In the scene below that is mostly white and light colors, if I had used spot metering, the camera would have tried to make it even darker if I metered off his clothing. The camera and meter are trying to make whatever you meter off of medium gray, which in this case the subject is not.
So if you have a trick subject and the camera gets it wrong, you can use exposure compensation to overrule the camera and adjust the exposure as you see fit.
Follow these steps to use exposure compensation:
- Set one of the shooting modes listed above
- Dial in your desired settings (if shooting Aperture Priority set the aperture)
- Take a test shot
- View the image and carefully check the histogram
- Adjust the exposure compensation (+ or -) to brighten or darken the image
- Take another shot and repeat until you’re satisfied with the image
Below is another example of a light toned scene that the camera metering got wrong.
IMPORTANT – Exposure compensation does not automatically reset!
It is very important that you understand this is not a one-shot setting and it goes back to zero. Exposure compensation does NOT reset itself after you take an image.
You must manually reset it to zero to cancel out the compensation!
NOTE: So if your exposures all seem skewed one way or the other (too dark or too light) check this setting first!
As a side note, if your exposures seem erratic, some are too dark, some perfect, and some too dark – check that you do not have AEB (auto exposure bracketing) turned on. That’s another common issue I have seen occur!

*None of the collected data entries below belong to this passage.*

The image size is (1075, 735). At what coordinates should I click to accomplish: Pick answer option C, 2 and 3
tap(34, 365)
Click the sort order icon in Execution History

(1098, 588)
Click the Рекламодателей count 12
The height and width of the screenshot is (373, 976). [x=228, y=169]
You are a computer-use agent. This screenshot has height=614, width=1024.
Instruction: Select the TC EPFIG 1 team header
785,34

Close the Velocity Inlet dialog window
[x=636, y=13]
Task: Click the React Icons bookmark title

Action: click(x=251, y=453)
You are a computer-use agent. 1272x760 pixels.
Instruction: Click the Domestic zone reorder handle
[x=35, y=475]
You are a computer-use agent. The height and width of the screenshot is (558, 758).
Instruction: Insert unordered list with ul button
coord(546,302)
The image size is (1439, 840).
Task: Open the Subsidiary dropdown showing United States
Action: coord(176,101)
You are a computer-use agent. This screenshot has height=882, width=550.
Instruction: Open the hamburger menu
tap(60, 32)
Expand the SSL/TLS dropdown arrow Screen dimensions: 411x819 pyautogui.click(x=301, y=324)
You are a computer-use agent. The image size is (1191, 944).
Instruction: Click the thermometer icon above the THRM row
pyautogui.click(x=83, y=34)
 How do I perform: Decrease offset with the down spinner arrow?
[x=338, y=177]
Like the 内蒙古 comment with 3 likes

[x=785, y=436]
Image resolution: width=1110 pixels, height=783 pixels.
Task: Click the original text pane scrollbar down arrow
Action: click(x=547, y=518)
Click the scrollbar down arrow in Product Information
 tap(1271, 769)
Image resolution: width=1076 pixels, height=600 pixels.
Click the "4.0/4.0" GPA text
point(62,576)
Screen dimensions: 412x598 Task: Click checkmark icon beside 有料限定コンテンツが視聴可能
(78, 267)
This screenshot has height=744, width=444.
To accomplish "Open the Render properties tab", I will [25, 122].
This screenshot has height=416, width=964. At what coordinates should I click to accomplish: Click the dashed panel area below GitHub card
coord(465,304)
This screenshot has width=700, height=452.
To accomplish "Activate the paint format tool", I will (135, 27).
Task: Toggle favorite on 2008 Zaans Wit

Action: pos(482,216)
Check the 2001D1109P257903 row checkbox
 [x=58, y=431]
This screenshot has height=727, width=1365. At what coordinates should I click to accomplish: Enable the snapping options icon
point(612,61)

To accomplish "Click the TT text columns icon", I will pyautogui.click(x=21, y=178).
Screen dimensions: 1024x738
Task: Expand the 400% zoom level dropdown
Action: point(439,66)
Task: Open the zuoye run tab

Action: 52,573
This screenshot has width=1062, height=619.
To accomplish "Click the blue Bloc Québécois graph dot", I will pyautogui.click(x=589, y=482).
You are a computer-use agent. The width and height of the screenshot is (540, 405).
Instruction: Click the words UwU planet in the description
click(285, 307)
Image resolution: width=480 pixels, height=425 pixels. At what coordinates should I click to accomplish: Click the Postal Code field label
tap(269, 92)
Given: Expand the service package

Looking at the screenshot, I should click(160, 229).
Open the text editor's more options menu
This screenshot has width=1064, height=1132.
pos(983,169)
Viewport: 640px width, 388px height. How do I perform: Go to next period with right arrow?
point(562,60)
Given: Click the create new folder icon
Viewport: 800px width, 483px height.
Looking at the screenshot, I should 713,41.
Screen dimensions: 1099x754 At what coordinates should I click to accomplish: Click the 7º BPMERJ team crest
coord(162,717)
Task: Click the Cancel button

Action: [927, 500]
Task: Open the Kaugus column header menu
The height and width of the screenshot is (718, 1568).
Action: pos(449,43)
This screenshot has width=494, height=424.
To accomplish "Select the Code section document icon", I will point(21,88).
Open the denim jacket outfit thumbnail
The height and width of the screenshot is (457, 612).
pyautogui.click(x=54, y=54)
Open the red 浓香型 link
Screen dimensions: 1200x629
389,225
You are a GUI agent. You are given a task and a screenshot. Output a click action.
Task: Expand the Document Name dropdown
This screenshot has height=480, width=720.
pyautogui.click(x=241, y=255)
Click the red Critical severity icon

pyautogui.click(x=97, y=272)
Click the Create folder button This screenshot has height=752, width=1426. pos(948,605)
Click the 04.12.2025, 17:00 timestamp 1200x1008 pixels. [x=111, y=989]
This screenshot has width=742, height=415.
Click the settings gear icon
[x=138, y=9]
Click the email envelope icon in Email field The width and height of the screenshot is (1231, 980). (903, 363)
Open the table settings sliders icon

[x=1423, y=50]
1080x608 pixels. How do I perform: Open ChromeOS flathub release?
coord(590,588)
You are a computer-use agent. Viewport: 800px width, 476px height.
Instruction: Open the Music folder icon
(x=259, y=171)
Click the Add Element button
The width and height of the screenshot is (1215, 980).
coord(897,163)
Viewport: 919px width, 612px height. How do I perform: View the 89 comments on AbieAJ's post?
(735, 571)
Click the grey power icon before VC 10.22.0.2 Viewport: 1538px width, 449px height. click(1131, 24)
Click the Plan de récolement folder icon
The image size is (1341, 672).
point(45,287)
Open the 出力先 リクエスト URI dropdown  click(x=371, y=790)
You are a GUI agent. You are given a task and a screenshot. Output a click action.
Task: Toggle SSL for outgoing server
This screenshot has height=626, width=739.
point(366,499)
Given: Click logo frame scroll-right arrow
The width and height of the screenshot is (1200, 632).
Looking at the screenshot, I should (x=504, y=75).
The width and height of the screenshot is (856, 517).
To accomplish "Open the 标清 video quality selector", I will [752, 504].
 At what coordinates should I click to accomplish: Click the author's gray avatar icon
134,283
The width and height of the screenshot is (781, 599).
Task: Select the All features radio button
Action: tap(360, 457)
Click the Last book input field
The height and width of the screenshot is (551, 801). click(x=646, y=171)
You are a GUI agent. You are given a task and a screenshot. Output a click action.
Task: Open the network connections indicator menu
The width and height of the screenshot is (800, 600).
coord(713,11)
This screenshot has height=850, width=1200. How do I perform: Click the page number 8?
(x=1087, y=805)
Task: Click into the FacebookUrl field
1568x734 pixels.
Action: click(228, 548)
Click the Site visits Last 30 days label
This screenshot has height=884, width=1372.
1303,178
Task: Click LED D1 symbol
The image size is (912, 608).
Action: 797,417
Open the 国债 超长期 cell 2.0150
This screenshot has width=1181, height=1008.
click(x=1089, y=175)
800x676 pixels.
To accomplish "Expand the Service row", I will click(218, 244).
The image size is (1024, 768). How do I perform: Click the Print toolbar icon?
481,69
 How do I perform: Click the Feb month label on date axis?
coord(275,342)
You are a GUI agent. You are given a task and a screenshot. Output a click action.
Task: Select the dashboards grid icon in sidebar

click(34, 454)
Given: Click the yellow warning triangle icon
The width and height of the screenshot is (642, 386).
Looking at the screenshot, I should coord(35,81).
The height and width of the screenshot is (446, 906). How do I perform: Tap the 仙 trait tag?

For more related topics read the following articles:
- Why is the snow gray in my winter photos?
- It’s Possessed! 5 Weird and Annoying Camera Issues and How to Solve Them
If you are still shooting in Program Mode (there is no shame in that) try adding exposure compensation and see how it works. Use it to learn about exposure and gradually move towards some of the other semi-automatic modes.
In the image above, the camera read the scene and calculated that it was too dark so it wanted to raise the exposure or brightness. But this is a night scene of a cemetery and it should be dark spooky. So I used exposure compensation set to -1.67 (one and two thirds) to capture it more accurately.
My go-to mode is Aperture Priority for most things when I’m shooting handheld. So I use exposure compensation all the time! Because I have years of experience, I am able to quickly assess the scene and know when to apply it.
Don’t be too hard on yourself if you don’t get this right away, it takes practice and experience. Just keep at it, use the tips in this article, and it will come.
Remember to do test photos whenever possible (when you have a stationary subject) and review the histogram. If it’s not right, use the exposure compensation and take another image. The more you use these techniques the more you’ll be able to assess a scene and adjust it before you even take a single frame.